The older standard test, the osmotic fragility test, is less reliable. It measures how easily red blood cells burst when placed in diluted salt water. Spherocytes swell and pop more readily than normal cells. But this test catches only 68% of cases when run on fresh blood and 81% on incubated samples, missing a significant number of milder cases. If your doctor suspects hereditary spherocytosis and an osmotic fragility test comes back normal, it’s worth asking about the EMA binding test.

Living With Hereditary Spherocytosis

For mild cases, management is straightforward.
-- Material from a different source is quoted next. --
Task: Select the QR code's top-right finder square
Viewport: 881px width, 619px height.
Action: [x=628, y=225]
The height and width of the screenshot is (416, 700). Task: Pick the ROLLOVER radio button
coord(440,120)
Your body needs extra folic acid to keep up with the increased pace of red blood cell production. Folic acid supplementation is standard, typically 1 mg daily for anyone over age one. Regular monitoring with blood tests helps catch any changes in severity, particularly during illness or pregnancy when the body is under extra stress.

Moderate cases require closer follow-up and may need occasional blood transfusions during hemolytic or aplastic crises. Routine vaccinations are important, especially against parvovirus-related complications.
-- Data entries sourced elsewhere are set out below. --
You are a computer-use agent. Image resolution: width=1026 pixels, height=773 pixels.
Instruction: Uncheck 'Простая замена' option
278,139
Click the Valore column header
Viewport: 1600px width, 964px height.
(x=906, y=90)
When Spleen Removal Is Considered

Since the spleen is where most of the red blood cell destruction happens, removing it dramatically improves anemia in hereditary spherocytosis. The red blood cells are still spherical afterward, but without the spleen filtering them out, they survive much longer in circulation. Total splenectomy raises hemoglobin by an average of 3.6 g/dL, which is enough to move most patients from moderate anemia into a near-normal range.

Splenectomy is generally not recommended for mild cases and is reserved for those with moderate to severe disease. Because the spleen plays a critical role in fighting certain bacterial infections, especially in young children, the procedure is typically delayed until at least age 6 and is not performed before age 5 except in unusual circumstances. Before surgery, patients receive vaccinations against specific bacteria (pneumococcus, meningococcus, and Haemophilus influenzae) and will take a daily preventive antibiotic afterward, often for years.

For young children with severe anemia who can’t wait until age 6, partial splenectomy offers a compromise. This procedure removes 80 to 90% of the spleen while leaving enough tissue intact to maintain some immune protection. It raises hemoglobin by about 2.2 g/dL and reduces the rate of red blood cell destruction, with results that remain stable for at least six years in most cases. The tradeoff is that the spleen remnant can regrow over time, and some patients eventually need a total splenectomy later if hemoglobin levels fall again or the regrowing spleen causes discomfort.

A meta-analysis comparing the two approaches in children found that total splenectomy is more effective at correcting anemia and reducing reticulocyte counts, but partial splenectomy provides meaningful, lasting improvement while preserving immune function during the years when infection risk is highest.